O; “Türklük bedenimiz, İslâmiyet ruhumuzdur, ruhsuz beden cesettir.”[19]diye özetlenen, “metbûluğu rûha, tâbîliği bedene veren” bu sebeple de; “İslâm hassâsiyeti olmayan milliyetçiliğin içi boştur.” diyen, milliyetçiliğe göre İslâm’ı değil, İslâm’a göre milliyetçiliği tarif eden; “..Mü’minler ancak kardeştirler..”[20] âyet-i kerîmesine, “Hubbü’l vatân mine’l-îman”[21]*, “Kişi kavmini sevmekle kınanamaz”[22] temel kâidesine ve “Ne Arap’ın Aceme, ne beyazın siyaha üstünlüğünün bulunmadığı, üstünlüğün yalnız takvâda olduğu”[23] Nebevî ölçülerine, yâni sınırlarını Kur’ân ve Sünnet’in çizdiği İslâm parantezindeki milliyetçilik anlayışına bağlı olan ve birilerinin kulağının iyice duyması için de; “Biz Türk’üm demenin potansiyel suç, Müslümanım demenin nostalji sayıldığı bu dünyada; inadına Türk, inadına Müslümanız!”[24], diye haykıran Türk’ün yürek sesi, Türk Dünyası’nın beşik kertmesi ve ideâlizmin son efsânesiydi.

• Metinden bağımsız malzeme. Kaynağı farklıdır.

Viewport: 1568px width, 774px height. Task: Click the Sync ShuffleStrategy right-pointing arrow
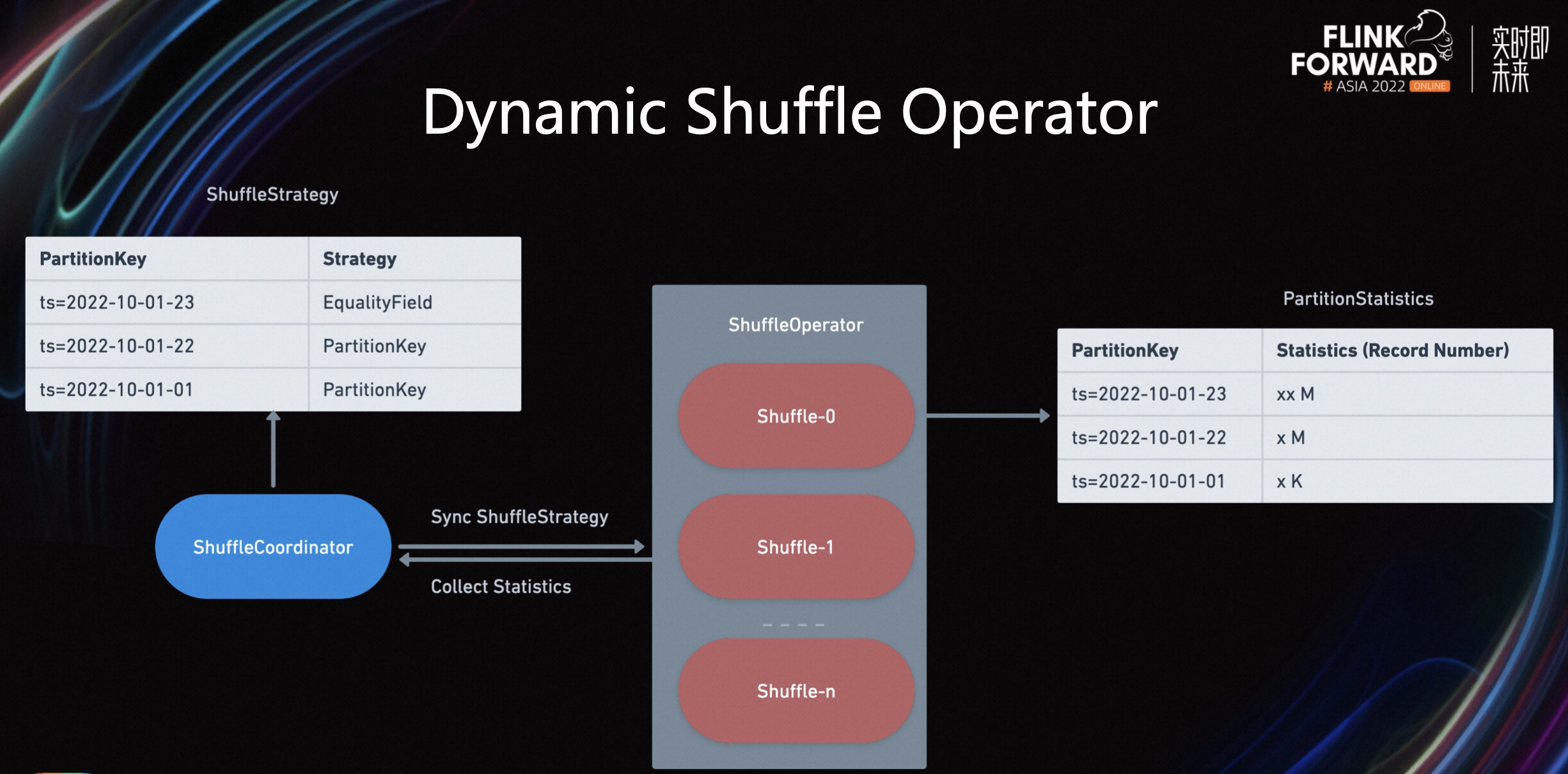tap(521, 546)
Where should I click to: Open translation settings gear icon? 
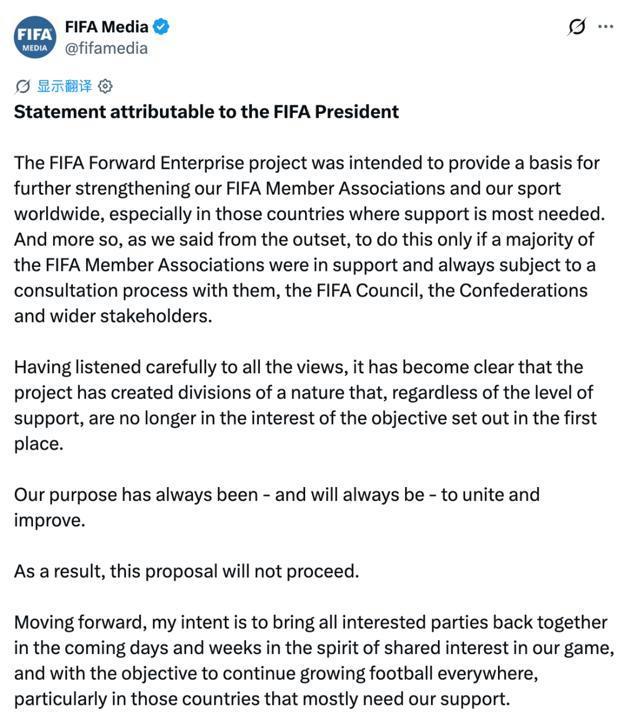click(105, 86)
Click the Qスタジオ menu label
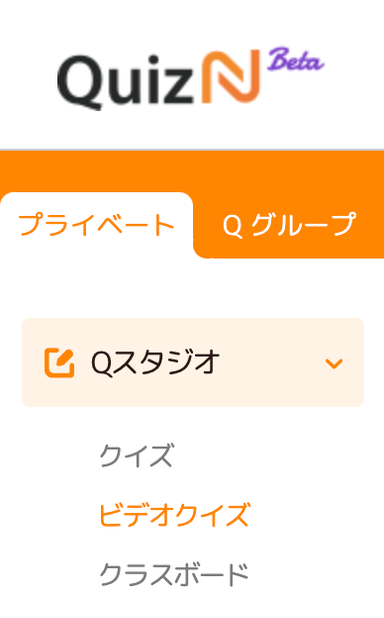Image resolution: width=384 pixels, height=618 pixels. coord(155,363)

O; “milletin vicdanı”[25] diye târif ettiği milliyetçiliği; ideolojik bir şablon değil, kültür vasatında şekillenen sosyolojik bir gerçek, ümmet içindeki milletlerin bayrak yarışı, medeniyet iddiasıyla şekillenen âlemşumül bir düşünce sistemi; inanç, kültür ve tarih temelli bir mensubiyet şuuru olarak gören; “Bizim milliyetçiliğimiz ete, kemiğe, kana veya ırka değil, kültüre dayanır. Bizim milliyetçiliğimiz ayırıcı değil birleştirici, çatışmacı değil barıştırıcıdır.”, “Bizim milliyetçilik anlayışımızın, Batı’da örneklerini gördüğümüz biyolojik ırkçılıkla hiçbir ilgisi yoktur.”[26] diyen, milliyetçiliği; “Bir milletin başka milletlerden farklı olan kültür, inanç ve medeniyet özelliklerinin korunması, geliştirilmesi ve bağımsız yaşama irâdesidir. Millî bağımsızlık yoksa milliyetçilik de yoktur.”[27] diye ifâde eden; “Biz; üniter devletten, Ay yıldızlı bayrağımızdan, resmî dilimiz Türkçeden tâviz vermeyiz.”[28] temel ilkesini yüksek sesle dile getiren ve “Adriyatikten Çin Seddi’ne kadar güçlü, kaynaşmış ve birleşmiş bir Türk Dünyası ve Türk-İslâm birliği hayâl ediyorum”[29] diye bütün cihana seslenen Tûran düşünceli bir ülkü deviydi.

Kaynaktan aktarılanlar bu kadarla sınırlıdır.